**EXERCICES À RÉALISER:**
#1 Dans le texte sur le roman de Beyrouk, à quel film le scénario du roman est-il comparé ?
#2 Recopiez un extrait du texte sur le roman de Beyrouk : commencez aux mots « je crois, d'ailleurs, comprendre » et arrêtez-vous après les mots « secret, des marabouts. ».

**TEXTE FOURNI:**
À propos du soliloque romantique de Mbarek Ould Beyrouk

9 November, 2022 - 00:47

"Je suis seul " est le dernier roman de Beyrouk. Son héros qui n'a jamais, soit dit en passant, voulu faire le héros et dont on ne connaît même pas le prénom fait partie de cette catégorie de personnages candides  issus du petit peuple, qui se sont retrouvés, un beau jour, intimement  impliqués dans le système de domination, forcément, corrompu.
Victime de son ascension sociale inattendue laquelle est, au demeurant, de nature à attirer  la jalousie des envieux, l'anti-héros, auteur des  remarquables pamphlets anti-islamistes, se retrouva, un mauvais jour, eh oui il y a des jours comme ça !, coincé dans une ville innommée de la province que des groupes terroristes venaient, tout juste, d'occuper.
Il s'en suivit un scénario qui, à l'instar de  celui du célèbre film "Garde à vue " de Claude Miller avec Lino Ventura, Michel Serrault et Romy Schneider, s'est joué dans une pièce fermée.
Mais contrairement aux acteurs de "garde à vue " ceux de "je suis seul " sont, y compris l'acteur principal,  tout sauf des célébrités. En effet, à en croire le soliloque livré par le narrateur dans son cachot, nous avons, plutôt, affaire à des illustres inconnus.
je crois, d'ailleurs, comprendre que la lecture du roman donne , du début jusqu'à la fin, l'impression que l'auteur cherche, par le récit  d'un événement du présent qui se déroule dans un lieu de nulle part,  à confiner ses  modestes personnages dans un stricte  anonymat .
Ce faisant, il voulait, peut-être, faire de la place pour l'illustre personnage  de Nacer Dine dont le nom  évoque, à lui seul, une célèbre page de l'histoire de la Mauritanie. Je crois même savoir, à ce  sujet, que Beyrouk vise à réaliser un vieux projet qui lui tenait à cœur et qui consiste à écrire  par le roman  l'histoire, bien gardée au secret, des marabouts.
À cette fin, il semble que l'auteur qui, dans son inaugural  "et le ciel oublia de pleuvoir " avait dévoilé la face cachée des esclaves et qui n'a  pas manqué de décrire dans "le griot de l'émir " ainsi que dans  "le tambour des larmes’’, le style des indomptables guerriers et  celui de leurs redoutables griots, a trouvé dans la figure  d'un illuminé du moyen âge qui avait déclenché une guerre, quelque part, obscurantiste, et à coup sûr, obscure, matière à inspiration.
Mais en convoquant Nacer Dine en qualité de lointain  aïeul de son anti-héros, l'auteur donne, également,  l'impression de vouloir expliquer l'instrumentalisation de la religion par les fanatiques qui en veulent, à présent,  à son narrateur.
En fait, les marabouts  en tant que gardiens des voies impénétrables du Seigneur, dans la société traditionnelle, sont , eux-mêmes, difficilement, pénétrables, même, de l'intérieur et  je ne pense pas que les extraits du texte Amr Al Oualy Nacer Eddine, bien exploités dans le roman, renseignent , suffisamment , sur les zwayas (les marabouts vus en  tant qu'ensemble structuré ) ;  lesquels sont, d'après un adage bien connu, réputés être d'une grande profondeur .
Cela dit le roman riche en réflexions et en méditations exorcice, surtout dans son dénouement, la peur inspirée par les "islamistes ", ces nouveaux "  marabouts"  qui ont bravé l'interdiction faite aux marabouts de porter les armes.
Mais, au fait, doit-on avoir peur des marabouts ?  Ce n'est pas mon ami Beyrouk qui répondra à cette question.

**DONNÉES AFFICHÉES:**
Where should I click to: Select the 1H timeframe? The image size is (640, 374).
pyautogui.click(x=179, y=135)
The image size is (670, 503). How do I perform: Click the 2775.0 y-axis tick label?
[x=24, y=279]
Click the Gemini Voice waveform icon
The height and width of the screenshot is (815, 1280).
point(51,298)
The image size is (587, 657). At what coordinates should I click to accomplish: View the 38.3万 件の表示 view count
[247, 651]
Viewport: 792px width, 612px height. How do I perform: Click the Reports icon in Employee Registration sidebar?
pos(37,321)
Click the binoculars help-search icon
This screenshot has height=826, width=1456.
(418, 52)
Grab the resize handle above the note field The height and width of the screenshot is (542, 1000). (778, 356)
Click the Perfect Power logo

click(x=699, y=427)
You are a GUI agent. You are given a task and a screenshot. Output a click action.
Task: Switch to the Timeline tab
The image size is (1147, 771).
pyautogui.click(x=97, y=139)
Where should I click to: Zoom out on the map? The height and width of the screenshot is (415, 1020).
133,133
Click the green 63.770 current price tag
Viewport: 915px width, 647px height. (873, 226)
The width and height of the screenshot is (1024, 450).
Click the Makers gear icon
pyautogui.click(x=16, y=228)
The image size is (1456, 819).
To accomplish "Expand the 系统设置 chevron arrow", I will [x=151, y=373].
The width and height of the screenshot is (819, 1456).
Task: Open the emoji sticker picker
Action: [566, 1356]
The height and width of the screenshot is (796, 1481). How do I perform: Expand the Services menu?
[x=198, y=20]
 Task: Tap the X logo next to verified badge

**RÉPONSES RÉDIGÉES:**
#1 Au film « Garde à vue » de Claude Miller, avec Lino Ventura, Michel Serrault et Romy Schneider.

#2
je crois, d'ailleurs, comprendre que la lecture du roman donne , du début jusqu'à la fin, l'impression que l'auteur cherche, par le récit  d'un événement du présent qui se déroule dans un lieu de nulle part,  à confiner ses  modestes personnages dans un stricte  anonymat .
Ce faisant, il voulait, peut-être, faire de la place pour l'illustre personnage  de Nacer Dine dont le nom  évoque, à lui seul, une célèbre page de l'histoire de la Mauritanie. Je crois même savoir, à ce  sujet, que Beyrouk vise à réaliser un vieux projet qui lui tenait à cœur et qui consiste à écrire  par le roman  l'histoire, bien gardée au secret, des marabouts.